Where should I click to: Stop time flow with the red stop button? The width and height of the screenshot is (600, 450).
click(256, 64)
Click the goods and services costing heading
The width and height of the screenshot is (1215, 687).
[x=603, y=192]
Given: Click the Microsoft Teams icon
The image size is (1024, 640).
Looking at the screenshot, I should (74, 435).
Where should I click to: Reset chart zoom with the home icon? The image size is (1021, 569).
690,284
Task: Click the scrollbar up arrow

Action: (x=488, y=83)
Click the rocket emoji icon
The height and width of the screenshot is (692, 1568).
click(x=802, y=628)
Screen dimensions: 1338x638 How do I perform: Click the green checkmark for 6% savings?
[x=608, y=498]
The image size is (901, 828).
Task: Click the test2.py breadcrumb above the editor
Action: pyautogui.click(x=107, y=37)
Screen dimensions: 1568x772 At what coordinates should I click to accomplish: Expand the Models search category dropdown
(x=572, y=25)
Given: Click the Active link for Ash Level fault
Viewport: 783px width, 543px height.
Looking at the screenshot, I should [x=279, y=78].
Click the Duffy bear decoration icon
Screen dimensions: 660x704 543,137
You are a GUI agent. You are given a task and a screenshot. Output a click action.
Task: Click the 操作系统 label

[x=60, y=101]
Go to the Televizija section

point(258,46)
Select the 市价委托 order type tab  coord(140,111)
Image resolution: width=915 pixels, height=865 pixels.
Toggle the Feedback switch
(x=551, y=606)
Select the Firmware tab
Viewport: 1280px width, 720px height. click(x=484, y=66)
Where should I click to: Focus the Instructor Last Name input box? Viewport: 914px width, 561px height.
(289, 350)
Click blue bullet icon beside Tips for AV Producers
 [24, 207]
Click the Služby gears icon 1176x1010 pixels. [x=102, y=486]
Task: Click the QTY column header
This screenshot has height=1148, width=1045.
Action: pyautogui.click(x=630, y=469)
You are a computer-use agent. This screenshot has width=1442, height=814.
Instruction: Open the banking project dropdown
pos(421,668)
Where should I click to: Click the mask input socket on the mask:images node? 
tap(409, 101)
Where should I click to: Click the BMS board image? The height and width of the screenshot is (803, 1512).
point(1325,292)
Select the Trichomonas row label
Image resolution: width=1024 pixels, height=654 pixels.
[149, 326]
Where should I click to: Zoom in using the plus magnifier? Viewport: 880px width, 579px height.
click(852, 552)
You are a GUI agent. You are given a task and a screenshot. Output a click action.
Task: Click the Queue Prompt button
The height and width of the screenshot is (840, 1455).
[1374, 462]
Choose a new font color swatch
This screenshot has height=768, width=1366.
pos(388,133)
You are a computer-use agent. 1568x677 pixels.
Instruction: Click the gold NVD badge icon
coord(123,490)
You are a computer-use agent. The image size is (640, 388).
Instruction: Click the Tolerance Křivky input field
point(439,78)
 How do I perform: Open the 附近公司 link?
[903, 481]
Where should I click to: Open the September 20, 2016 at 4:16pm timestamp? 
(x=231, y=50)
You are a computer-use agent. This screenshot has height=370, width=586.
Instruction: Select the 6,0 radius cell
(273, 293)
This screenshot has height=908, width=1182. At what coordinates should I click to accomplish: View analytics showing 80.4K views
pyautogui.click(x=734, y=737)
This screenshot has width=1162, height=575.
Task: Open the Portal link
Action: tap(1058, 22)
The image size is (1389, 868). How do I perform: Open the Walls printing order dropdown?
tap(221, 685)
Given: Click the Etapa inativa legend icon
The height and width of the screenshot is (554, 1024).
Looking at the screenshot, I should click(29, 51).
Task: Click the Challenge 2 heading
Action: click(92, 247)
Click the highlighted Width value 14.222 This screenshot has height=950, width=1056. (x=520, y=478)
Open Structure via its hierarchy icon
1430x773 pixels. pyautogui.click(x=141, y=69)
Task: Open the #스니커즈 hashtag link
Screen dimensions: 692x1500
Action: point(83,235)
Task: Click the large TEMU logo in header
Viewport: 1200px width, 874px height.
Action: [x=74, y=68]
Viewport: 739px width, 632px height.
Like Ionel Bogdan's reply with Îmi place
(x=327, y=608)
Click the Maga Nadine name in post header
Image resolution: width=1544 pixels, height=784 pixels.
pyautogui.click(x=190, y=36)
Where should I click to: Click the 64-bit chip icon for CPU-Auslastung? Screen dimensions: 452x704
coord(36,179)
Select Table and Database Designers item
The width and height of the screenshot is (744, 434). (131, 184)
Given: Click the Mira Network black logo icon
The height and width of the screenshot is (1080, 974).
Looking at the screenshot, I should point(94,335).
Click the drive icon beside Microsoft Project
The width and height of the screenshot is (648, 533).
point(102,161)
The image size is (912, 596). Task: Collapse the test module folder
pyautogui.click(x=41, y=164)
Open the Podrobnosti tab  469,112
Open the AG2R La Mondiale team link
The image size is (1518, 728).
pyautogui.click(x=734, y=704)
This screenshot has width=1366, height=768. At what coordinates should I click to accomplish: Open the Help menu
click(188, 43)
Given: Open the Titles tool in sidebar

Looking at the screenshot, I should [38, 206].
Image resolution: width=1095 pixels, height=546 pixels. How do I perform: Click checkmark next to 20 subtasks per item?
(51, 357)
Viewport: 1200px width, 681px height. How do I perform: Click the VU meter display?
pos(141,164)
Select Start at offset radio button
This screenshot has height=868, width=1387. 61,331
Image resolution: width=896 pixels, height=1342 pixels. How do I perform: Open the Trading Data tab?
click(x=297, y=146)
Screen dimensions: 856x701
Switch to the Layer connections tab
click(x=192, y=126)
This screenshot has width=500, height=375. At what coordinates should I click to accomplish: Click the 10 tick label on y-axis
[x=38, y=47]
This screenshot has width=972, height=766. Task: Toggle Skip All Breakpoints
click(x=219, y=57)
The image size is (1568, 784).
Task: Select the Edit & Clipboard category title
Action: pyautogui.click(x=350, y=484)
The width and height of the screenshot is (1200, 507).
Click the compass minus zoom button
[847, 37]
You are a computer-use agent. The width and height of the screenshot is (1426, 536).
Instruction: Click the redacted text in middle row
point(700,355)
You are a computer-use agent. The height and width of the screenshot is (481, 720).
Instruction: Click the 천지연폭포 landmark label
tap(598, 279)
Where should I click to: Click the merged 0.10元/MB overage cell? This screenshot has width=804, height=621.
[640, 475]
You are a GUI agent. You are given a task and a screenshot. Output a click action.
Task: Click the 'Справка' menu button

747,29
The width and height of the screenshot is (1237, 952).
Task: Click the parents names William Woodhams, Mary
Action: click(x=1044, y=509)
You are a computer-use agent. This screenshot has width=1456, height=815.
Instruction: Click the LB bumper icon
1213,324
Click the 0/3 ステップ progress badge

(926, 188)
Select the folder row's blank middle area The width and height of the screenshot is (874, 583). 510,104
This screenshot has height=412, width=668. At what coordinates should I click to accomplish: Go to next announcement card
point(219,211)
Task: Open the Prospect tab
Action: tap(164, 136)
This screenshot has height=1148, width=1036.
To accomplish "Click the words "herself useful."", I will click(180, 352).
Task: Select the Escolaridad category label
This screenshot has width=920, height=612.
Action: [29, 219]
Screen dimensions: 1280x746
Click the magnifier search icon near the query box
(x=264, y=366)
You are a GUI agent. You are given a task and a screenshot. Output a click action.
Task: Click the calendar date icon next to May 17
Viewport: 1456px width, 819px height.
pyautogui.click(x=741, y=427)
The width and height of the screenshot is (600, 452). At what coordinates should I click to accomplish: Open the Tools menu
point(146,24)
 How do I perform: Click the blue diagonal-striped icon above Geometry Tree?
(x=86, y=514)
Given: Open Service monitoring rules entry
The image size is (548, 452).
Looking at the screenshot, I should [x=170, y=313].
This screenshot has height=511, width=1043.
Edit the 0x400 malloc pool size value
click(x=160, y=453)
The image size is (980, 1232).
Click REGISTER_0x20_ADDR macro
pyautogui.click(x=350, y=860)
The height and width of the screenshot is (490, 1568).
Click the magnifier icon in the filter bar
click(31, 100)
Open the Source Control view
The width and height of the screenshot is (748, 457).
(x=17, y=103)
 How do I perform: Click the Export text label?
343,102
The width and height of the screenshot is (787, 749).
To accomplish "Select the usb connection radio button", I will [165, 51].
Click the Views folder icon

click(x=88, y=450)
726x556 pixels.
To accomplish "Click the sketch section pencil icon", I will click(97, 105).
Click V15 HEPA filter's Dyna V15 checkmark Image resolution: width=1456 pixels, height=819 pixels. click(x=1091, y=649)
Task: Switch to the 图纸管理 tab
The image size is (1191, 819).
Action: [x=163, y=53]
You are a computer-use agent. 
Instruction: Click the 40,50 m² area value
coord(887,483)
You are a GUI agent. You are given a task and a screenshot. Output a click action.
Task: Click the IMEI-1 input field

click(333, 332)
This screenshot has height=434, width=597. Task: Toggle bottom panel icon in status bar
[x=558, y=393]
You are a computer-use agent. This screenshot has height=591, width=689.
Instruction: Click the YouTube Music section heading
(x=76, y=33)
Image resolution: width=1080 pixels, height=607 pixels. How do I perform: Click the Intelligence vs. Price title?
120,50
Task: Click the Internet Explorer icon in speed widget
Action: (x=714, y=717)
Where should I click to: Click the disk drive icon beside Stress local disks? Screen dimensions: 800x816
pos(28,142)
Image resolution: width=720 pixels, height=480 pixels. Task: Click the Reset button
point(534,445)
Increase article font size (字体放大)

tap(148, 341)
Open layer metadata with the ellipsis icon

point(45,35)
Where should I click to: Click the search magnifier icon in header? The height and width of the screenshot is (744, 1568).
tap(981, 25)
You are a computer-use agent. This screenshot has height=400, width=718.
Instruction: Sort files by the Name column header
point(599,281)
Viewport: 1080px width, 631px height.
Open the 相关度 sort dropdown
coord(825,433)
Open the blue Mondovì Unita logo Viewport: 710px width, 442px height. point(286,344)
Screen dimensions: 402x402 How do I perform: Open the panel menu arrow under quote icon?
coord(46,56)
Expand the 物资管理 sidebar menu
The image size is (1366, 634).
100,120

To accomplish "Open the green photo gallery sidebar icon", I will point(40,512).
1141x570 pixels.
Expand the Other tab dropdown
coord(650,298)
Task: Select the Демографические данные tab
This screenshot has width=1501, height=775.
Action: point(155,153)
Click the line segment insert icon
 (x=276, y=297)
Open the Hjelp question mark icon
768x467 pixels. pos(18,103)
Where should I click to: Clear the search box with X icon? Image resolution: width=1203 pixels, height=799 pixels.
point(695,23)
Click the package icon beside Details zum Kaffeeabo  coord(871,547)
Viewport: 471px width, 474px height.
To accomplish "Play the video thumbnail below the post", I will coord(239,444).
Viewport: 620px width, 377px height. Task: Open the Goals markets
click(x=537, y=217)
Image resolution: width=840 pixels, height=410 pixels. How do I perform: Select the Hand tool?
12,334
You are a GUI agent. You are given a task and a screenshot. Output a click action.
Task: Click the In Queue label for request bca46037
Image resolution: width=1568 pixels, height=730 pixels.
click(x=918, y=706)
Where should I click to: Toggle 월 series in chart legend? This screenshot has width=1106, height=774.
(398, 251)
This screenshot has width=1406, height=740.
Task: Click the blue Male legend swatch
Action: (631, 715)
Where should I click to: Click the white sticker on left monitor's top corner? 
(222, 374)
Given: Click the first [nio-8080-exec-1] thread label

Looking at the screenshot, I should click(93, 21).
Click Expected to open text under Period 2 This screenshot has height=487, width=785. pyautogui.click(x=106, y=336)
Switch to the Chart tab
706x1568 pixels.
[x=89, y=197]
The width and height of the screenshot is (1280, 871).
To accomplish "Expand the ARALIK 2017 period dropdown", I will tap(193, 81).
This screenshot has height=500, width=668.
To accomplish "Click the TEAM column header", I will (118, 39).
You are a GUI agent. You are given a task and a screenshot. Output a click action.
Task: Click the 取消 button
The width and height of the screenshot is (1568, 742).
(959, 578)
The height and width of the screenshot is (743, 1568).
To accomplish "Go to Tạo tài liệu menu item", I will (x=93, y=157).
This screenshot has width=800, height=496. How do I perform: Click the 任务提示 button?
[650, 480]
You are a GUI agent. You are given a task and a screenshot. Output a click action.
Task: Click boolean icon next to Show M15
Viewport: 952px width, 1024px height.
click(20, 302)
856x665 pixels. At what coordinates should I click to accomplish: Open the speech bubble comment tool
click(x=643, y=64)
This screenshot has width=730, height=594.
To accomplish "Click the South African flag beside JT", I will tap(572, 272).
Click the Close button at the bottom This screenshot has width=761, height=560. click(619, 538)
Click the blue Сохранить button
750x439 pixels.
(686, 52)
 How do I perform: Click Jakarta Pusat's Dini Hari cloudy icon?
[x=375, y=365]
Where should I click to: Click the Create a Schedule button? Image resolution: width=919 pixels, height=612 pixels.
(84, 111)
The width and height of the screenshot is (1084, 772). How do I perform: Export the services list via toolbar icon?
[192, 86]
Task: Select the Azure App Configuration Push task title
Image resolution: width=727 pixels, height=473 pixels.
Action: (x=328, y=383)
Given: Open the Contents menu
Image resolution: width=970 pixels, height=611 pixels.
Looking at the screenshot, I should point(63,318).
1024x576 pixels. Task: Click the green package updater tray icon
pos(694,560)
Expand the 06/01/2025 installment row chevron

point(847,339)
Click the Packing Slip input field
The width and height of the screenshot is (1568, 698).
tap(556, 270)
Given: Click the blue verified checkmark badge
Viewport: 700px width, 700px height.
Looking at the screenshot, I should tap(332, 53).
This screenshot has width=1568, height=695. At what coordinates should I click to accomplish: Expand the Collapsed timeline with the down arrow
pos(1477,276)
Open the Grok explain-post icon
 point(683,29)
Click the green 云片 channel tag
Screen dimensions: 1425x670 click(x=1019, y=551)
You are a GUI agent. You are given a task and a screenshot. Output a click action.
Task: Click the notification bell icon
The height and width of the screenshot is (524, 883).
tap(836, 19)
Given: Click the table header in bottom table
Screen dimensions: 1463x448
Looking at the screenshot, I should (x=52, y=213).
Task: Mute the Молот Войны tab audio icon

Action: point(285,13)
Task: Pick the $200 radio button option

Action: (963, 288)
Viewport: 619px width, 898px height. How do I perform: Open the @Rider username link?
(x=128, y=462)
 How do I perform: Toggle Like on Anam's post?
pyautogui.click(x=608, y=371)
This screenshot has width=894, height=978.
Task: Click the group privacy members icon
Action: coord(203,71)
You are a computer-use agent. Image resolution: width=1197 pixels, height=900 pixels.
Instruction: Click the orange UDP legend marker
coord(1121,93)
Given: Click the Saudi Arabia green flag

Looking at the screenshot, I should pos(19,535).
━━━━
Action item
Would you retype the lines above from the one with "has width=1442, height=814." down to the one with "You are a computer-use agent. 1568x677", word for word, both ends included and no other lines?

Task answer
You are a computer-use agent. This screenshot has width=1442, height=814.
Instruction: Open the banking project dropdown
pos(421,668)
Where should I click to: Click the mask input socket on the mask:images node? 
tap(409, 101)
Where should I click to: Click the BMS board image? The height and width of the screenshot is (803, 1512).
point(1325,292)
Select the Trichomonas row label
Image resolution: width=1024 pixels, height=654 pixels.
[149, 326]
Where should I click to: Zoom in using the plus magnifier? Viewport: 880px width, 579px height.
click(852, 552)
You are a GUI agent. You are given a task and a screenshot. Output a click action.
Task: Click the Queue Prompt button
The height and width of the screenshot is (840, 1455).
[1374, 462]
Choose a new font color swatch
This screenshot has height=768, width=1366.
pos(388,133)
You are a computer-use agent. 1568x677 pixels.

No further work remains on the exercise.